### YOUR TASK
Report each line of the records where "Fondazione" occurs.

### PROVIDED MATERIAL
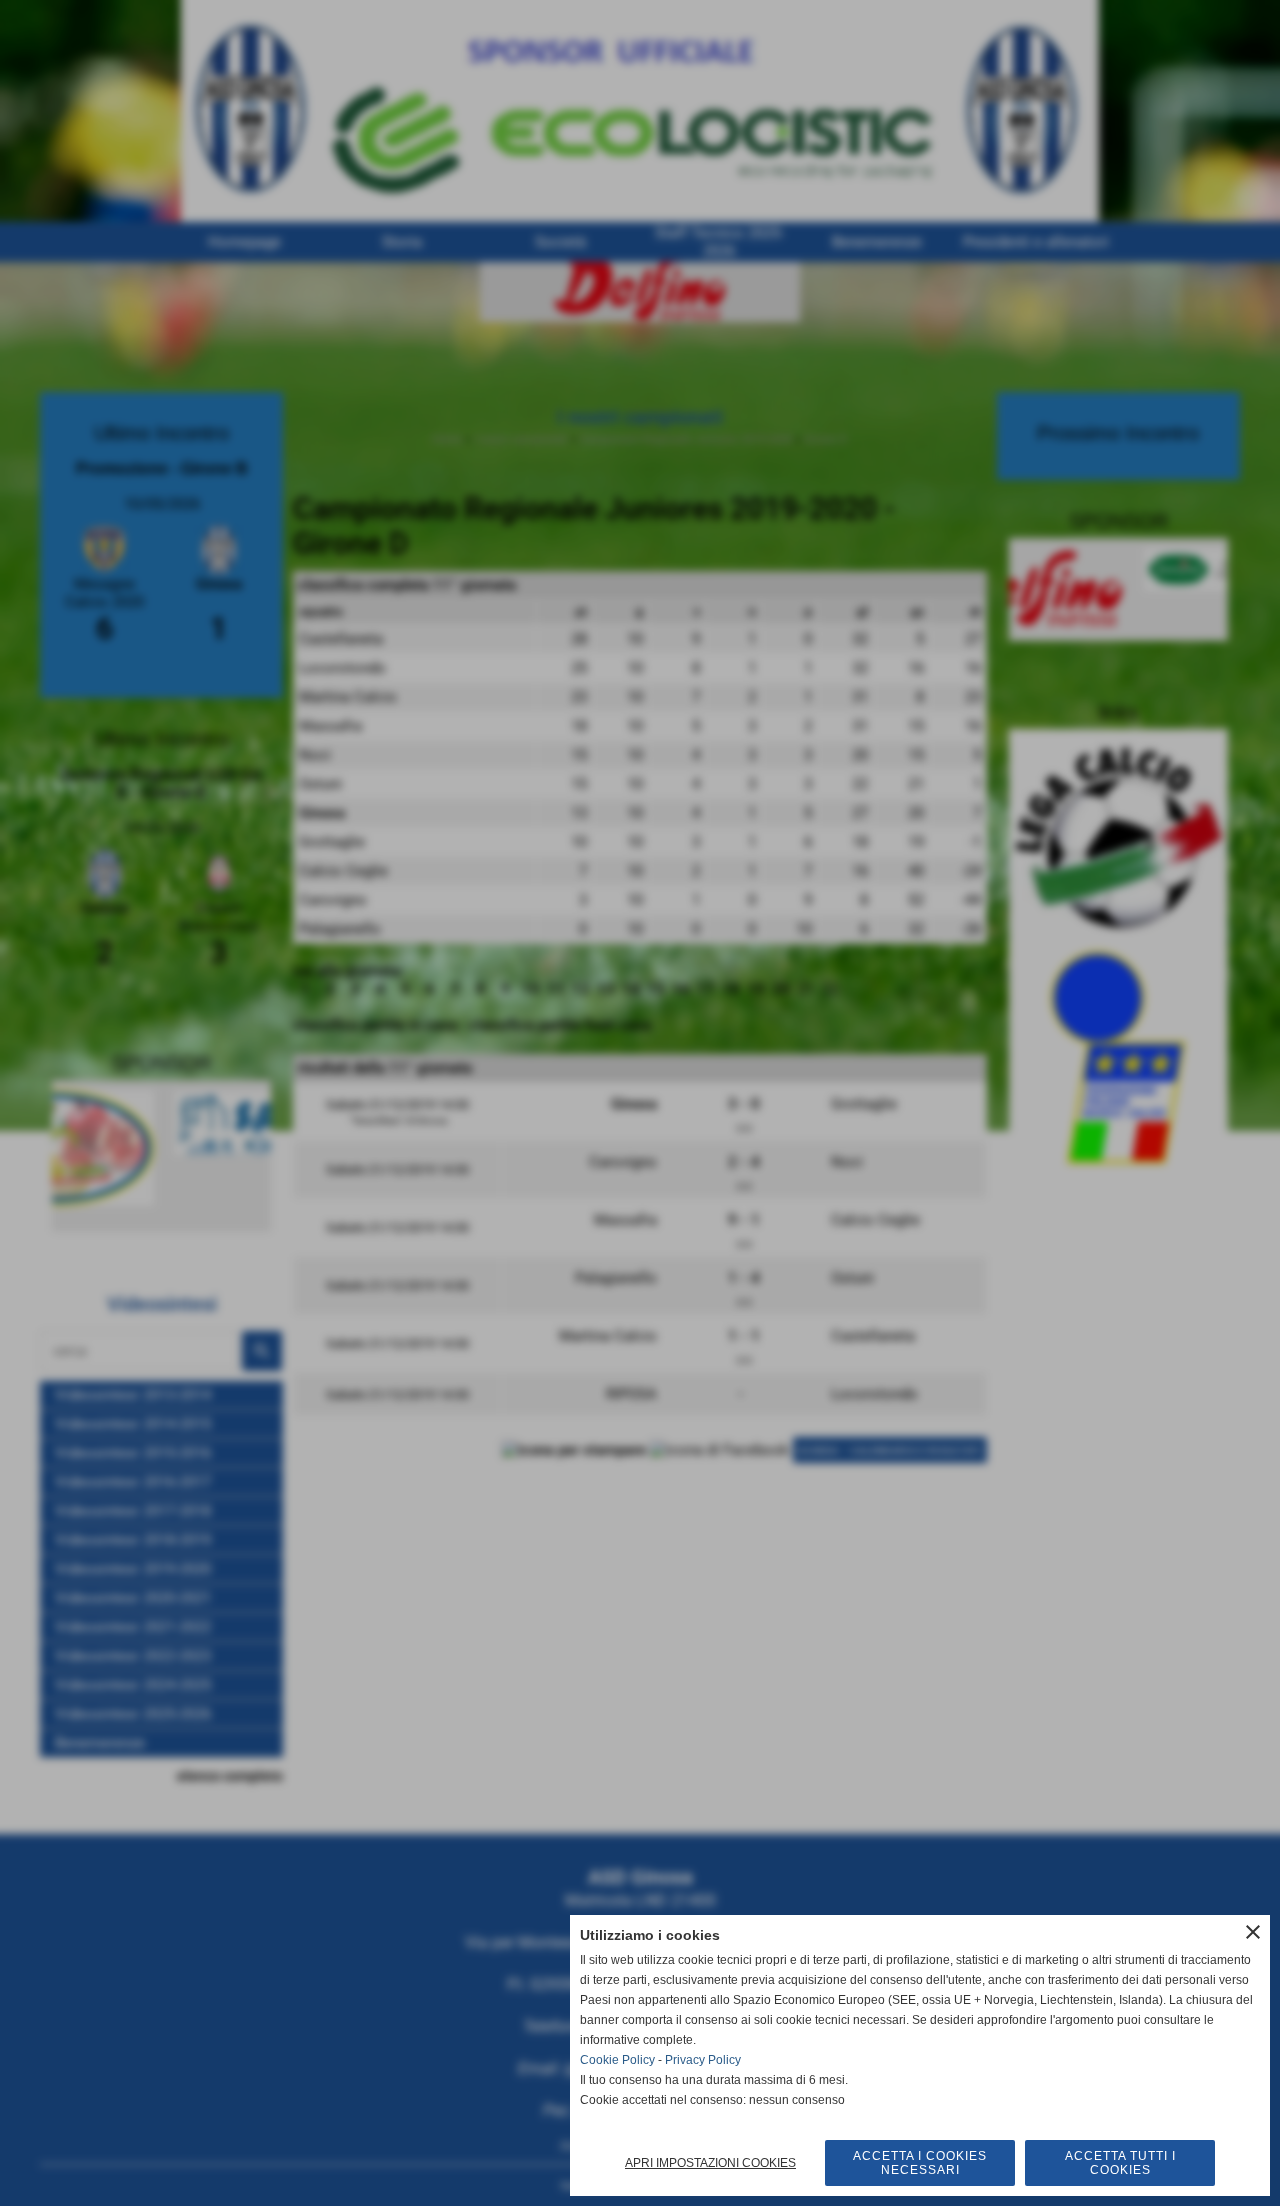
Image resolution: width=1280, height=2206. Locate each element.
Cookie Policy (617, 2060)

...

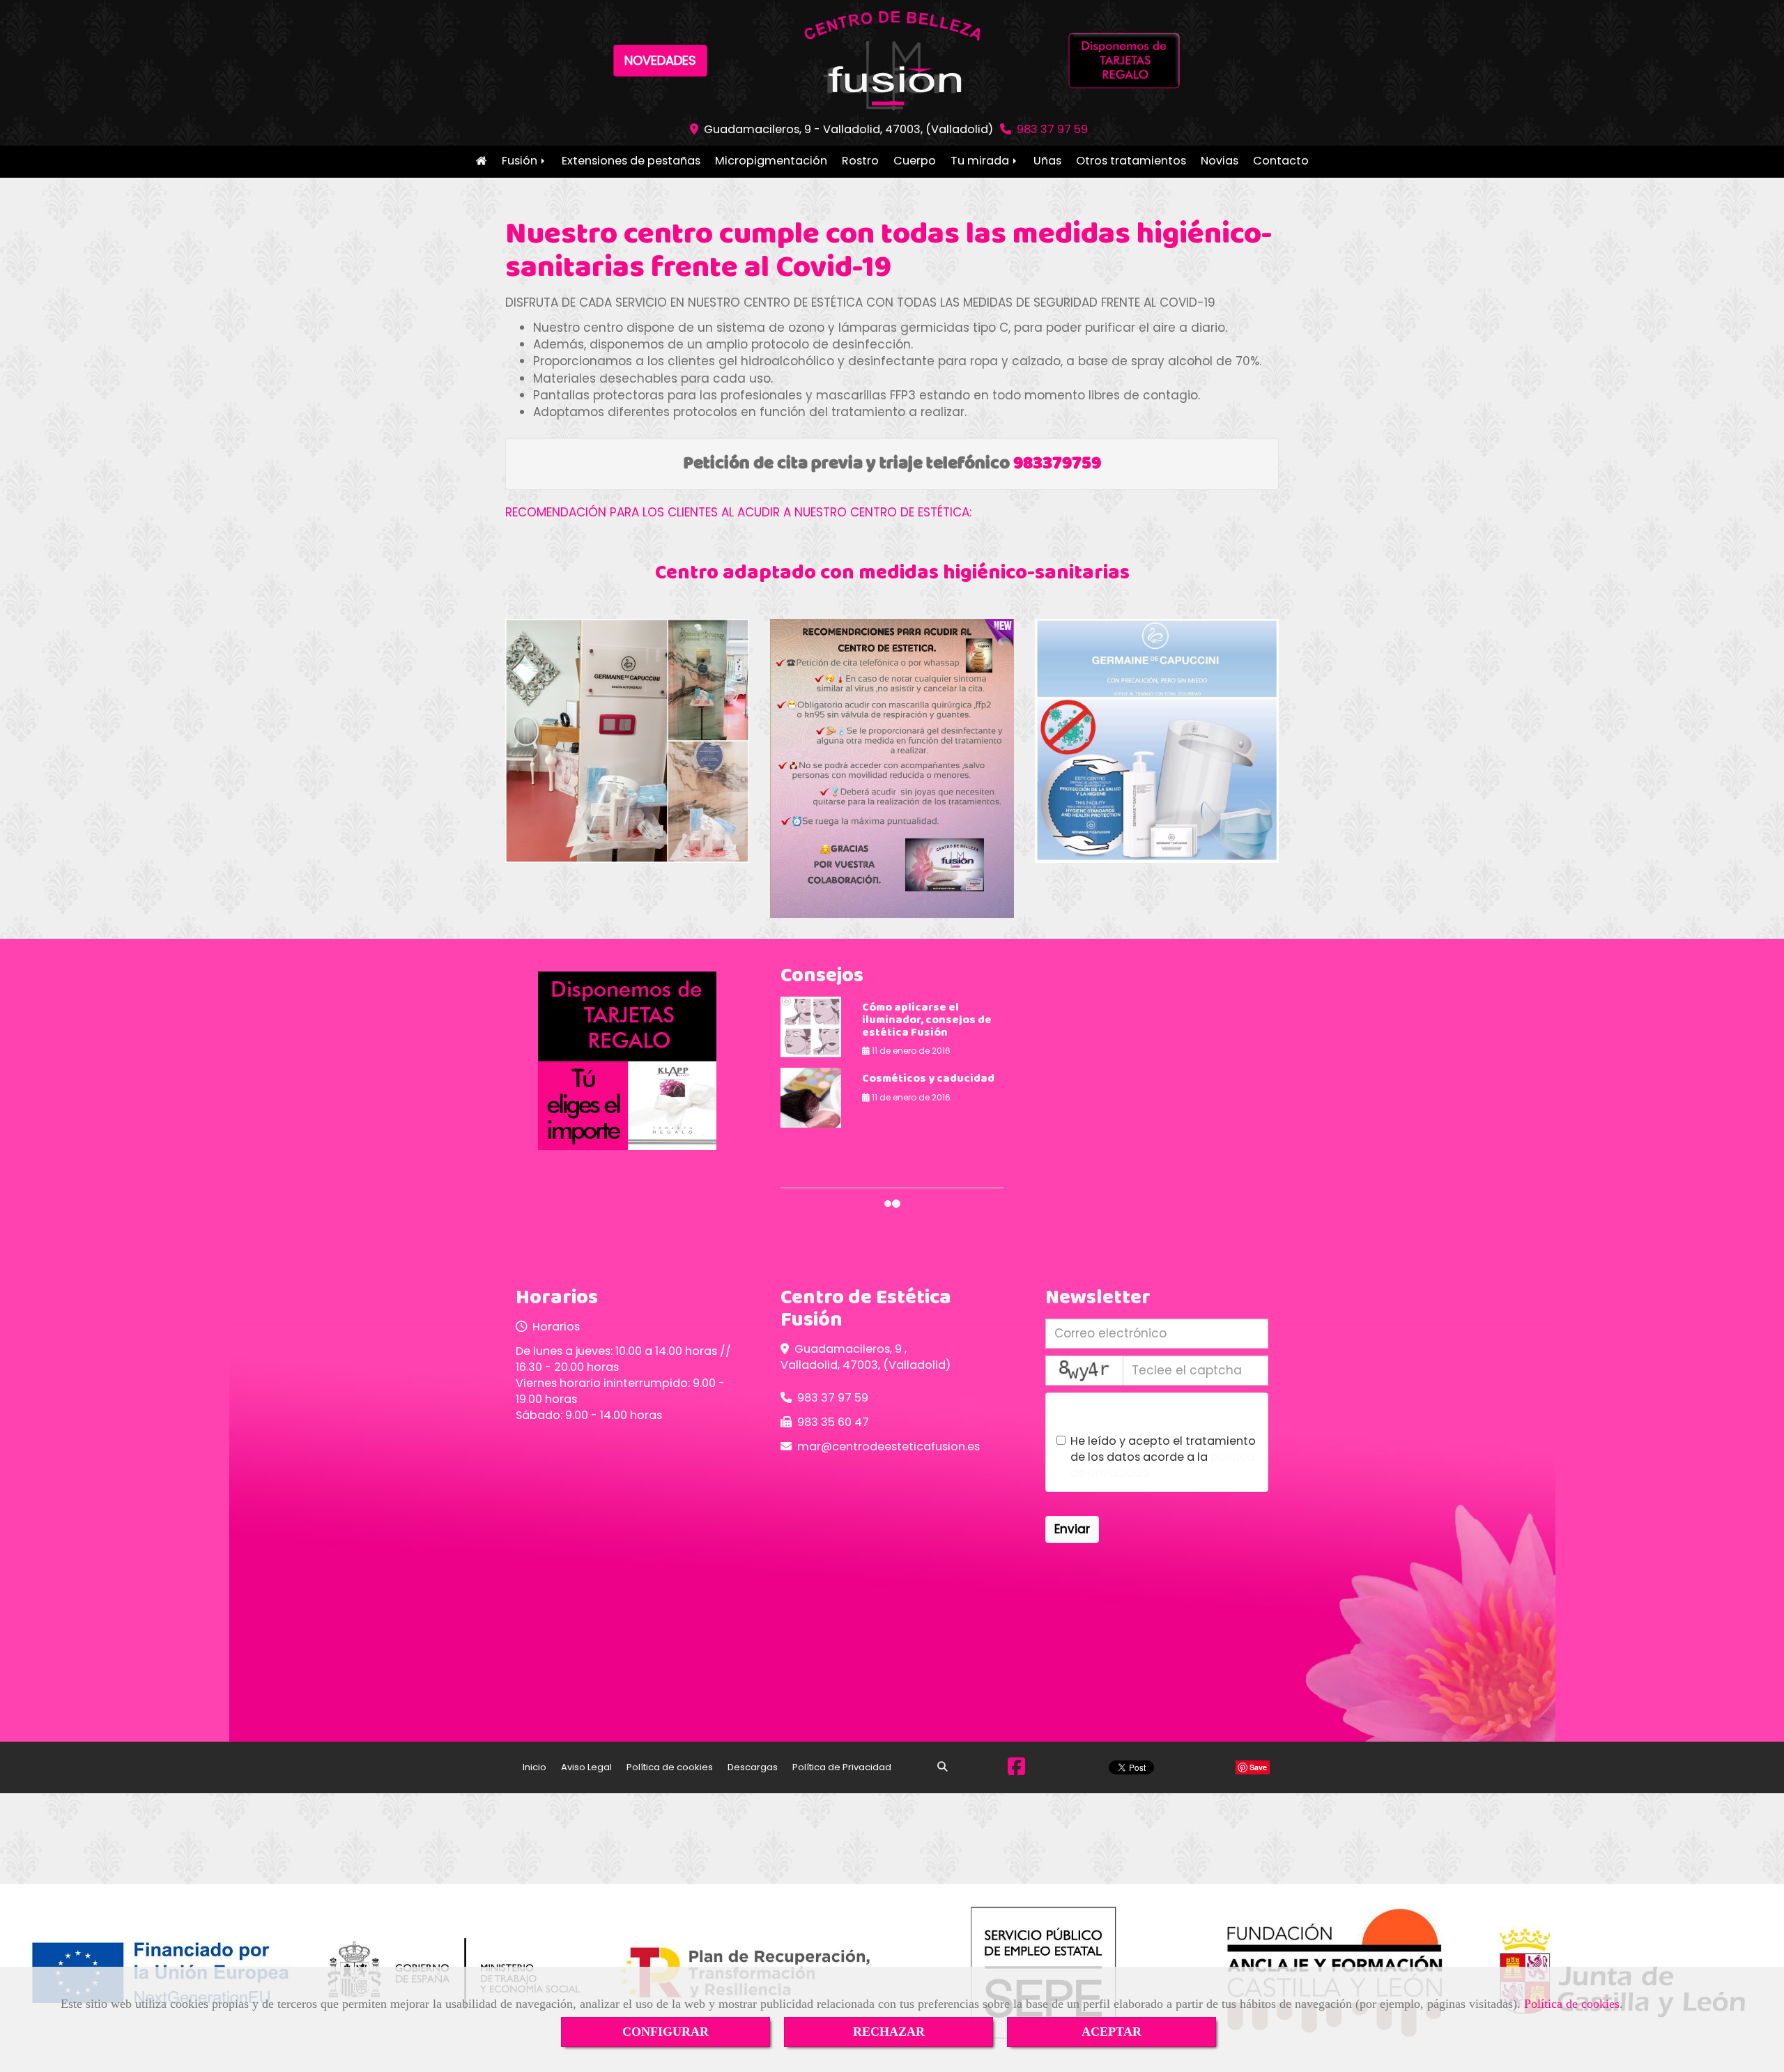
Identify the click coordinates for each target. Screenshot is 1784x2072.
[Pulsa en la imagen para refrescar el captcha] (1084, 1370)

---

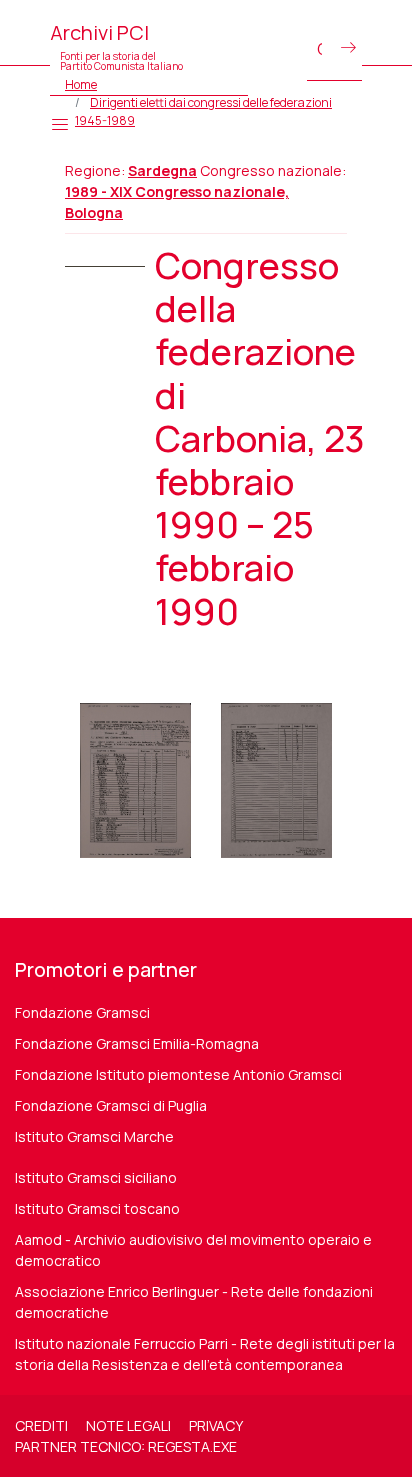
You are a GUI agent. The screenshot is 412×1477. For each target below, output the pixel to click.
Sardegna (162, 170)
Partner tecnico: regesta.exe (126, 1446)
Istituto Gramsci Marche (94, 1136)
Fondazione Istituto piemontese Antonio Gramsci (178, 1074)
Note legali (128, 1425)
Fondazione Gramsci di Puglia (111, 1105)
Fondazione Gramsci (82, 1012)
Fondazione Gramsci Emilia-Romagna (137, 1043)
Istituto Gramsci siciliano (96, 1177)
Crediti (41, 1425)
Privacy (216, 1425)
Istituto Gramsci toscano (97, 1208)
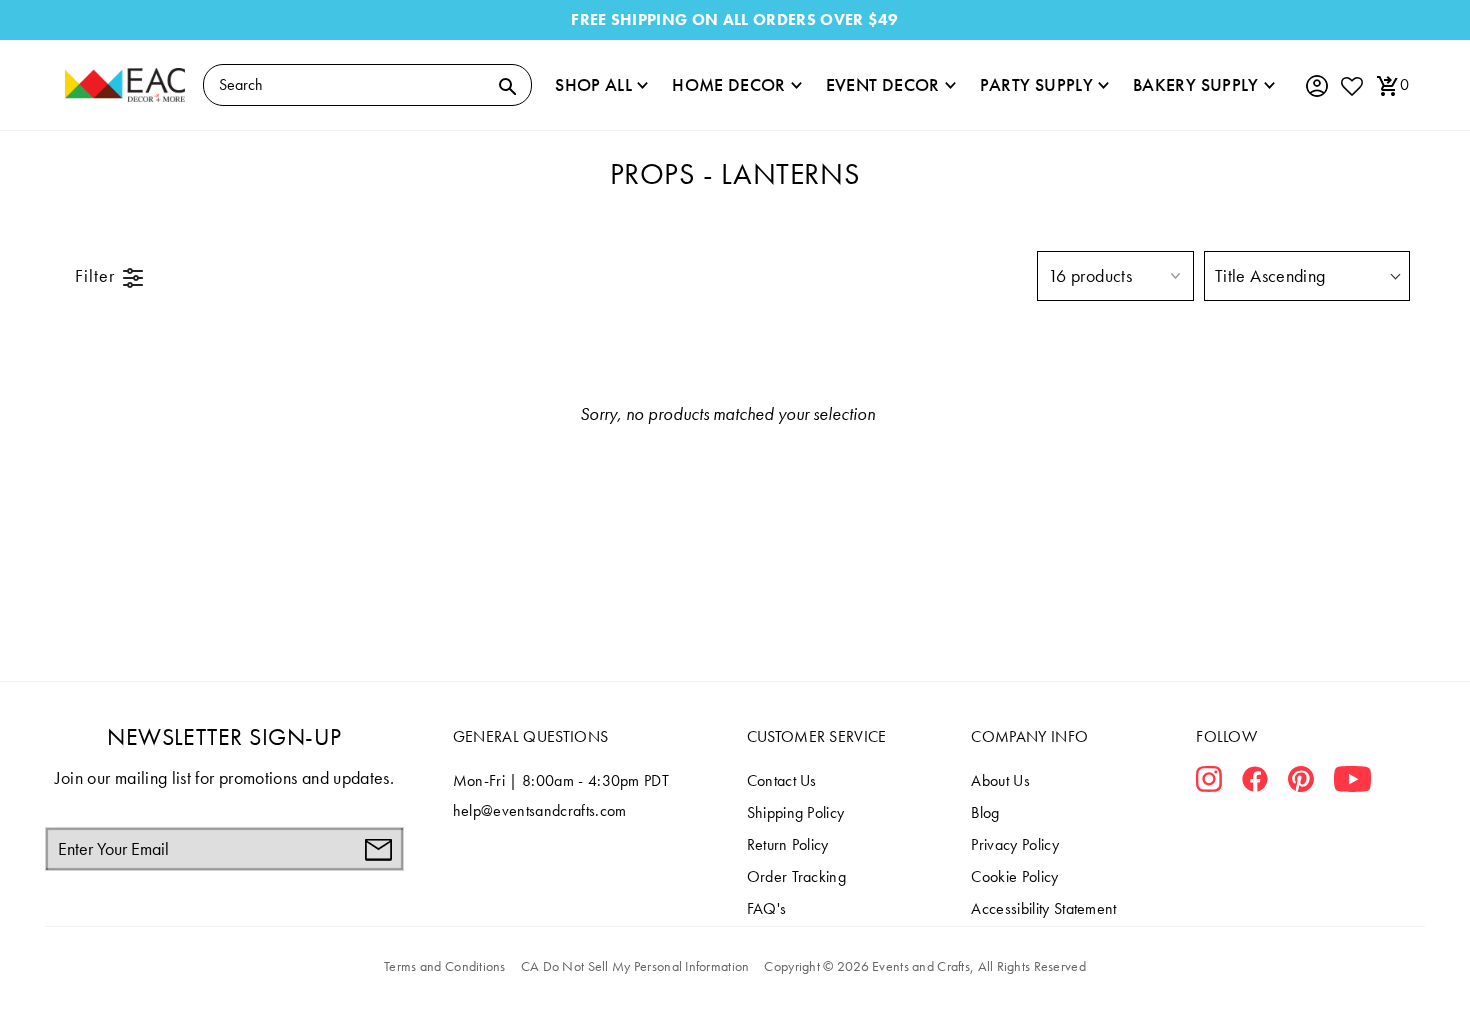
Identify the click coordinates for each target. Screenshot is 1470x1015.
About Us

### ANSWER TO THIS PROBLEM
Fondazione Istituto piemontese Antonio Gramsci (178, 1074)
Fondazione Gramsci di Puglia (111, 1105)
Fondazione Gramsci (82, 1012)
Fondazione Gramsci Emilia-Romagna (137, 1043)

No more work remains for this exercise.